● SOURCE PASSAGE:
Although shrewd young women appear frequently in Shakespeare’s plays, mature
women are conspicuously absent. Mothers in particular are missing. In The
Tempest, Prospero lives alone with his daughter Miranda as castaways on a remote
island. When Prospero gives an account of their escape from Milan, he only references
her mother once, and only in order to confirm that Miranda is indeed his daughter: “Thy
mother was a piece of virtue / And she said thou wast my daughter” (I.ii.). Mothers are
missing in plays from across Shakespeare’s career, from Titus Andronicus to King
Lear, and like The Tempest, many of these plays focus intensely on the relationships
between fathers and daughters. Two notable exceptions to the rule of missing mothers
include Gertrude in Hamlet and Volumnia in Coriolanus, both of whom have difficult
relationships with their adult sons. The example of Gertrude also points to
Shakespeare’s tendency to present mature women as being devious, even dangerous.
Hamlet believes his mother to be complicit with the king’s assassination. Lady Macbeth
provides another example of a devious older woman. Cleopatra may offer the only
example of a powerful, mature woman whom Shakespeare portrays as being noble and
dignified.

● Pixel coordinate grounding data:
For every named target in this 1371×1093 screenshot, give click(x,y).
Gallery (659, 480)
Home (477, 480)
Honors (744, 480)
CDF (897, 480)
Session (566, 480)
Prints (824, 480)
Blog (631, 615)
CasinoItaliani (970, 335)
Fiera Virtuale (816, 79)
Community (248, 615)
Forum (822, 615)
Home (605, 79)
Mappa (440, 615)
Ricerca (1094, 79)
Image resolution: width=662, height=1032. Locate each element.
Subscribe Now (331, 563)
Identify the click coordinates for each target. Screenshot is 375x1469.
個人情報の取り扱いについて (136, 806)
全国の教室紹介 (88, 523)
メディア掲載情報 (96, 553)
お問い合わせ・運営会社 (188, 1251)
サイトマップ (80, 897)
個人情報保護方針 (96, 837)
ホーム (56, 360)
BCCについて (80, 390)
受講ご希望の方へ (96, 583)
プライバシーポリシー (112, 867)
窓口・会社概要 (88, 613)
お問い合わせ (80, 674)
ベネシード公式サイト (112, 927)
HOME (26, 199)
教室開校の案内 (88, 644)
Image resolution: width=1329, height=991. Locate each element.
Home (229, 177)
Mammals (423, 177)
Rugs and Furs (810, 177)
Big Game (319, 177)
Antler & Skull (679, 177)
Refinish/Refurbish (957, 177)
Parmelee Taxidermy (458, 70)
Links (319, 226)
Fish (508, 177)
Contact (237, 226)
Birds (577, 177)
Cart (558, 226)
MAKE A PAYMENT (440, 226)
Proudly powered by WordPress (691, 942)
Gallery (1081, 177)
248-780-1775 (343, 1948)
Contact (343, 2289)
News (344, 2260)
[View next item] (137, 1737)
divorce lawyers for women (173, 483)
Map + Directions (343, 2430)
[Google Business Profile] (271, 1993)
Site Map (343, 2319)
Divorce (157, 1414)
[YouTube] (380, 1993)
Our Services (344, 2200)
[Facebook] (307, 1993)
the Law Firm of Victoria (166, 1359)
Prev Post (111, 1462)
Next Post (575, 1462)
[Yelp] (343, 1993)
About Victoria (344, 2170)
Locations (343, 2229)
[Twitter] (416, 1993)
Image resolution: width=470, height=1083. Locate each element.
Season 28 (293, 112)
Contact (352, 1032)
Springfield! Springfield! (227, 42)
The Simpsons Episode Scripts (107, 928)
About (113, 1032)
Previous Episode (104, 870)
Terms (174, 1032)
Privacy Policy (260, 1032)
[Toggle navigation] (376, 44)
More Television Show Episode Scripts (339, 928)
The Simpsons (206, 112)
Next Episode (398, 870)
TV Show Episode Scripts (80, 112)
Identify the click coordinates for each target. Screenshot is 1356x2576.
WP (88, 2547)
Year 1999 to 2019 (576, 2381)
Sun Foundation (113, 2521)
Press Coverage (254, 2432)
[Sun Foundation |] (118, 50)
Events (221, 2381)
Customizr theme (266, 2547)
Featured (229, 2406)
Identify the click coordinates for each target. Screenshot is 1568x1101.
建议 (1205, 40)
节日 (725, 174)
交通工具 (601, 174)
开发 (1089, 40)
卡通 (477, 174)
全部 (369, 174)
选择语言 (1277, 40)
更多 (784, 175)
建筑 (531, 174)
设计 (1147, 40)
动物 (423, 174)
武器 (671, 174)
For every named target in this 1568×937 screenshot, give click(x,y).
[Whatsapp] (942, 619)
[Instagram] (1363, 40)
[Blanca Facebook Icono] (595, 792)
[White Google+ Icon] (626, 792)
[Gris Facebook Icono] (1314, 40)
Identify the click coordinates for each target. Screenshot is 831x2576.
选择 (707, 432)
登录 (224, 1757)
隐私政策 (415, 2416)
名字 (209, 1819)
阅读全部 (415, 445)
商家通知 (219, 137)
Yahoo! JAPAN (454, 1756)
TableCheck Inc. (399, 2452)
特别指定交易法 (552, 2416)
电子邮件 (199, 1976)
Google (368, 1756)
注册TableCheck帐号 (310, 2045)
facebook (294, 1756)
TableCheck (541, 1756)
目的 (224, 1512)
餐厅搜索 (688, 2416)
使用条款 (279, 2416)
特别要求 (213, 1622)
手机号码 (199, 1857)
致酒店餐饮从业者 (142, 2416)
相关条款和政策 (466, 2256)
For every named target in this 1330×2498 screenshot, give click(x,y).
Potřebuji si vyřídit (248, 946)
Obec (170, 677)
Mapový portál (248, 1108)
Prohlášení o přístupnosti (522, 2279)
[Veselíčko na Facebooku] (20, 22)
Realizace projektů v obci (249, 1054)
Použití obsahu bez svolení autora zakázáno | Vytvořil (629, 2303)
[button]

● ACTIVITIES:
a - In the passage on mature women in Shakespeare's plays, which two mothers are named as exceptions to the rule of missing mothers?
b - Continue the passage on mature women in Shakespeare's plays from its final sentence.

● TASK ANSWERS:
a - Gertrude in Hamlet and Volumnia in Coriolanus.

b -
Shakespeare's "Others"

Jews in Shakespeare’s England


Few people in Shakespeare’s England would ever have met a practicing Jew. The
kingdom’s Jewish population had been expelled in 1290, more than two hundred years
before Shakespeare’s birth, and practicing Jews would not be permitted to enter the
country until after Shakespeare’s death, in 1660. Despite the expulsion of the Jews in
the Middle Ages, a small group of Portuguese Jews, comprised of just under one
hundred people, survived in London by living quiet lives, and mostly avoided trouble
with authorities. Elizabethan London was also home to a small number of Jewish
converts to Christianity. In spite of their conversion, however, these Jewish people
remained subject to anti-Semitic prejudice. In 1594 the royal physician Roderigo Lopez,
a Spanish Christian of Jewish ancestry, was found guilty of plotting to poison Queen
Elizabeth. When he spoke to the crowd who had gathered to watch his execution,
Lopez insisted that he “loved the Queen as well as he loved Jesus Christ.” The crowd
laughed at him. They believed that he hated the queen, so his choice of words only
confirmed that he hated Jesus Christ as well and hence secretly remained a practicing
Jew.

Anti-Semitic prejudice ran deep in England. Conventional wisdom held that Jews who
refused to convert to Christianity were delaying the salvation of mankind. In the
medieval period many Christians also believed that Jews killed Christian children as
part of their religious practice, and this rumor persisted during Shakespeare’s lifetime.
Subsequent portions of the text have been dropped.